Deputy Transport Minister Prasanna Gunasena has stirred debate by claiming that printing money does not fuel inflation, insisting that the process is a routine national requirement and that Sri Lanka’s economy has already stabilized.
Deputy Minister of Transport Prasanna Gunasena has stated that the government’s decision to print money is carried out according to the financial needs of the country. Speaking to the media, he explained that printing currency is not an unusual measure but a practice that takes place regularly every year to meet fiscal requirements.
Responding to questions about the government printing Rs. 1.225 trillion within the last ten months, the Deputy Minister dismissed fears that the move would escalate inflation. He stressed that prices of goods in Sri Lanka have already stabilized, countering the argument that printing money automatically leads to rising costs.
According to Gunasena, managing money supply is a balancing act that supports the economy during periods of financial stress.

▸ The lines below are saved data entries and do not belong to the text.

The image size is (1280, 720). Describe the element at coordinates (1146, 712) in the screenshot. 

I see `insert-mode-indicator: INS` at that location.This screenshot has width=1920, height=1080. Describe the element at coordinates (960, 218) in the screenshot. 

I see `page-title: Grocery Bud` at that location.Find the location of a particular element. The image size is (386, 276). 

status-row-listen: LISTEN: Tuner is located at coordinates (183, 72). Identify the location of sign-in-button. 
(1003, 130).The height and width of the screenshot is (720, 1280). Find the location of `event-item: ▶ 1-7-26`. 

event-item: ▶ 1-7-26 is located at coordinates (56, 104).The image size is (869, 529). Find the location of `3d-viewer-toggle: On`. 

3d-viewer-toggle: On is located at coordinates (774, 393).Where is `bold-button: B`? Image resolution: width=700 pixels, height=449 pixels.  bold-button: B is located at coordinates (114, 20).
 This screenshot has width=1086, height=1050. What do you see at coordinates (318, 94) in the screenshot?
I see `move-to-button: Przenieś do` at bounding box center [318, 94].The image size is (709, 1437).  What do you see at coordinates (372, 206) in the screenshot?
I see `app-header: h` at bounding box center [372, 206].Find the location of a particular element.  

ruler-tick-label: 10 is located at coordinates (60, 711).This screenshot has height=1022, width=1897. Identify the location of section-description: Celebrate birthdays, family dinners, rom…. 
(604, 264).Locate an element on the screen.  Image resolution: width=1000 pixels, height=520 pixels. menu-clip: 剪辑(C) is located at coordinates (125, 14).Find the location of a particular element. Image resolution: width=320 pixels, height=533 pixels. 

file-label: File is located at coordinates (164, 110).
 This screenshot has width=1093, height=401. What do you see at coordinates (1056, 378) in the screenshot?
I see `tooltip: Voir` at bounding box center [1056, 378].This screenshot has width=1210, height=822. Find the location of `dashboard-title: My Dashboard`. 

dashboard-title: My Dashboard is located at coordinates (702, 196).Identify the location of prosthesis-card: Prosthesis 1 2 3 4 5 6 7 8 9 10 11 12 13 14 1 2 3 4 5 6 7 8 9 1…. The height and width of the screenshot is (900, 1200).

He reiterated that currency printing, when aligned with government policy and economic demand, does not directly trigger inflation. Instead, he argued, external shocks and supply-side pressures play a larger role in driving up the cost of living.
The Deputy Minister’s remarks come at a time when Sri Lanka is grappling with recovery challenges following its economic crisis, and public concerns remain over rising food prices, debt, and fiscal discipline. His defense of the government’s monetary strategy signals an attempt to reassure both the public and investors that the situation remains under control.
While critics argue that excessive money printing risks devaluing the rupee and undermining stability, Gunasena insisted that the government’s approach is measured and necessary for the nation’s economic recovery.